Dataset entries
___
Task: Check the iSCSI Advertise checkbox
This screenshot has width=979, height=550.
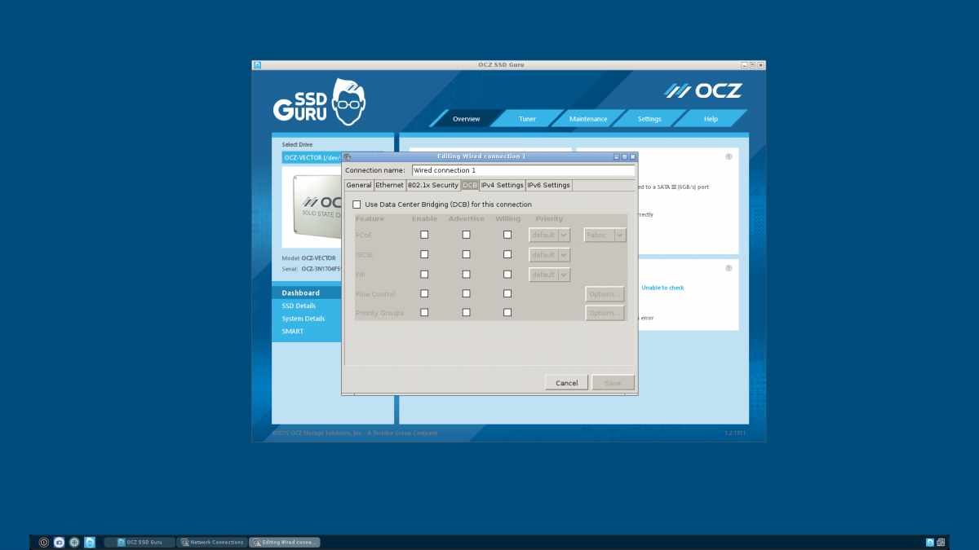Action: pyautogui.click(x=466, y=254)
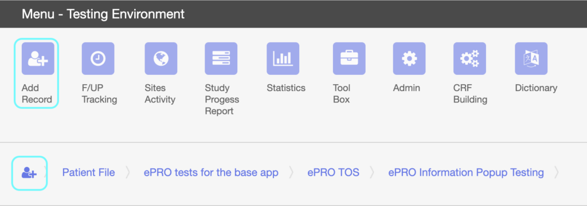587x206 pixels.
Task: Go to the ePRO TOS form
Action: click(x=333, y=172)
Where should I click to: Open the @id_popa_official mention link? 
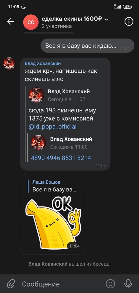pyautogui.click(x=53, y=127)
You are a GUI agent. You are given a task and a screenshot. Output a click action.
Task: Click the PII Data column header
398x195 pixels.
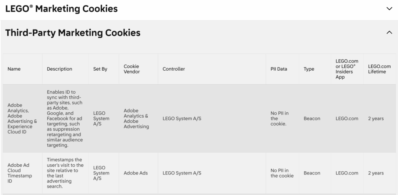(x=279, y=69)
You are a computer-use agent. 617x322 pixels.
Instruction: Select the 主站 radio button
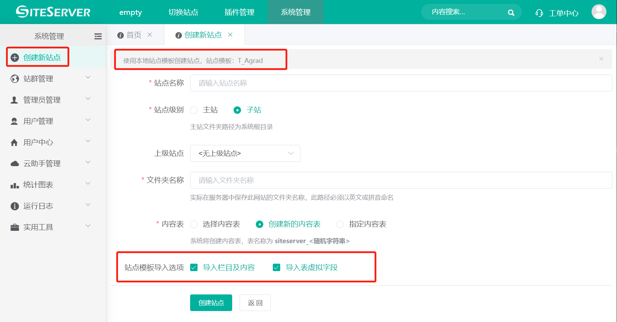194,110
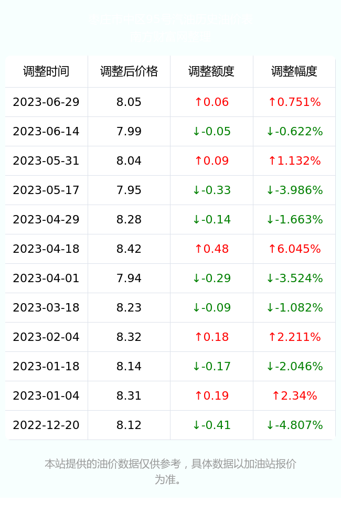Click the 调整后价格 column header
The height and width of the screenshot is (514, 341).
click(x=129, y=71)
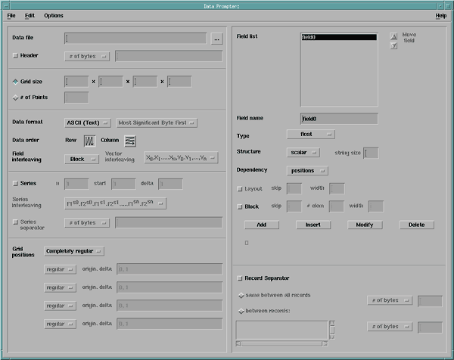454x360 pixels.
Task: Select the Row data order icon
Action: click(x=89, y=140)
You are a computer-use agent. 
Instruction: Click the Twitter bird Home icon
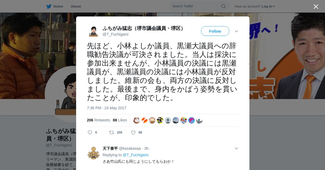coord(49,6)
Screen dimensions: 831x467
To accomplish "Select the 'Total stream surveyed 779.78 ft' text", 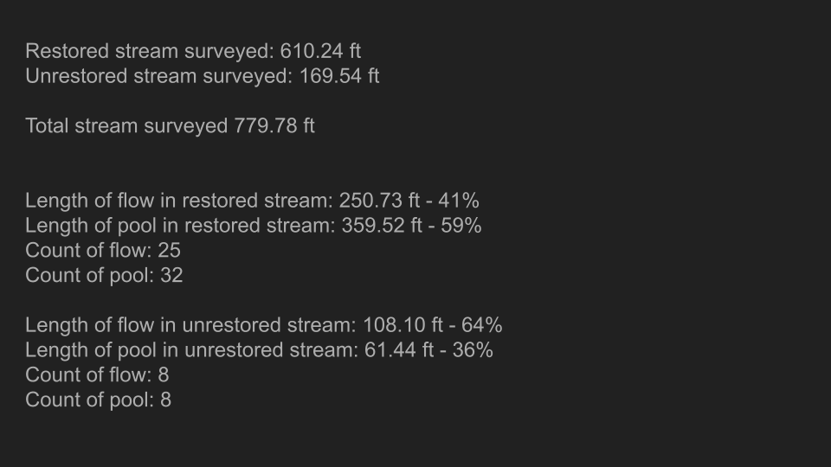I will coord(171,126).
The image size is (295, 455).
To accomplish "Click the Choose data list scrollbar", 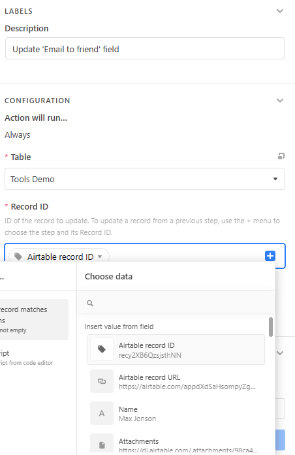I will coord(271,327).
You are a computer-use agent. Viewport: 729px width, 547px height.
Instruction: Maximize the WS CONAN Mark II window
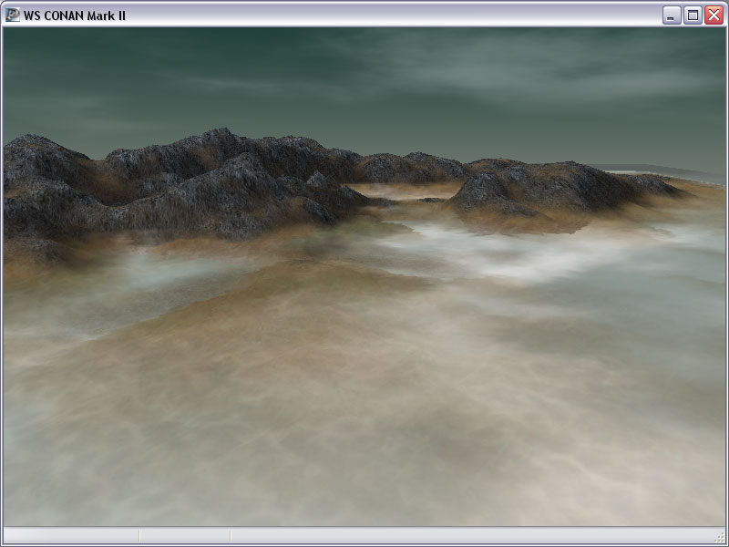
___
TASK DETAILS
Wherever the word "computer" appears in a line of the data, copy that line.

FINAL ANSWER
You are a computer-use agent. 617x322 pixels.
You are a computer-use agent. 
You are a computer-use agent. Viewport: 729px width, 547px height.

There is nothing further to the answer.